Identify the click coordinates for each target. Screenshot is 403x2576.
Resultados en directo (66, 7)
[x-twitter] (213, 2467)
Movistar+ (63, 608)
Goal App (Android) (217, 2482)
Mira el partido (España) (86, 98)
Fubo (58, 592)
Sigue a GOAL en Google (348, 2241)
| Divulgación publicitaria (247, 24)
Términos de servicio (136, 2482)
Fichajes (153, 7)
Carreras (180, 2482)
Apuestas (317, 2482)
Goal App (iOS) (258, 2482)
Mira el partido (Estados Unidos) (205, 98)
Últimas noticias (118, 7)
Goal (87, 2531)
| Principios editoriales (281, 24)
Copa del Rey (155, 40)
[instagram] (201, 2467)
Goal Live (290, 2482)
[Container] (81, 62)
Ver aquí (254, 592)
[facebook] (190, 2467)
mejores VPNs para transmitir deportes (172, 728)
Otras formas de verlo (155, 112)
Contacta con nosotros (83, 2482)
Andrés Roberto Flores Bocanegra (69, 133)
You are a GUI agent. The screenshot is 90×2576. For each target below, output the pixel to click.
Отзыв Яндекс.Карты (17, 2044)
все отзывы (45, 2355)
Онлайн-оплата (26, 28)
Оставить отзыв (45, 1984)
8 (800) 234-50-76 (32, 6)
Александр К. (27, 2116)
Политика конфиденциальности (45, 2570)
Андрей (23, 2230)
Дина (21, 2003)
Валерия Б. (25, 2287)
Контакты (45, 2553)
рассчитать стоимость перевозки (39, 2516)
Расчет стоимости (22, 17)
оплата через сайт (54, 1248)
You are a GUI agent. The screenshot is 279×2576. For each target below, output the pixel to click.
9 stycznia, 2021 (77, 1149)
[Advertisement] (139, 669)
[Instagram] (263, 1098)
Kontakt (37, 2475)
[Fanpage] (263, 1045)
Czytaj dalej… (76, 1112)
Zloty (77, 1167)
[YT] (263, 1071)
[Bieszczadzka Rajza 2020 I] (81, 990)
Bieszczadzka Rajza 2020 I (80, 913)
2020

**********

WORK ITEM ▸ Your reply should contain each entry, copied without alteration.

EXERCISE OUTPUT ▸
Identify the click coordinates for each target. Screenshot is 403x2576.
Resultados en directo (66, 7)
[x-twitter] (213, 2467)
Movistar+ (63, 608)
Goal App (Android) (217, 2482)
Mira el partido (España) (86, 98)
Fubo (58, 592)
Sigue a GOAL en Google (348, 2241)
| Divulgación publicitaria (247, 24)
Términos de servicio (136, 2482)
Fichajes (153, 7)
Carreras (180, 2482)
Apuestas (317, 2482)
Goal App (iOS) (258, 2482)
Mira el partido (Estados Unidos) (205, 98)
Últimas noticias (118, 7)
Goal (87, 2531)
| Principios editoriales (281, 24)
Copa del Rey (155, 40)
[instagram] (201, 2467)
Goal Live (290, 2482)
[Container] (81, 62)
Ver aquí (254, 592)
[facebook] (190, 2467)
mejores VPNs para transmitir deportes (172, 728)
Otras formas de verlo (155, 112)
Contacta con nosotros (83, 2482)
Andrés Roberto Flores Bocanegra (69, 133)
You are a GUI agent. The screenshot is 90×2576. For each target below, output the pixel to click.
Отзыв Яндекс.Карты (17, 2044)
все отзывы (45, 2355)
Онлайн-оплата (26, 28)
Оставить отзыв (45, 1984)
8 (800) 234-50-76 (32, 6)
Александр К. (27, 2116)
Политика конфиденциальности (45, 2570)
Андрей (23, 2230)
Дина (21, 2003)
Валерия Б. (25, 2287)
Контакты (45, 2553)
рассчитать стоимость перевозки (39, 2516)
Расчет стоимости (22, 17)
оплата через сайт (54, 1248)
You are a GUI agent. The screenshot is 279×2576. For each target below, output the pixel to click.
9 stycznia, 2021 (77, 1149)
[Advertisement] (139, 669)
[Instagram] (263, 1098)
Kontakt (37, 2475)
[Fanpage] (263, 1045)
Czytaj dalej… (76, 1112)
Zloty (77, 1167)
[YT] (263, 1071)
[Bieszczadzka Rajza 2020 I] (81, 990)
Bieszczadzka Rajza 2020 I (80, 913)
2020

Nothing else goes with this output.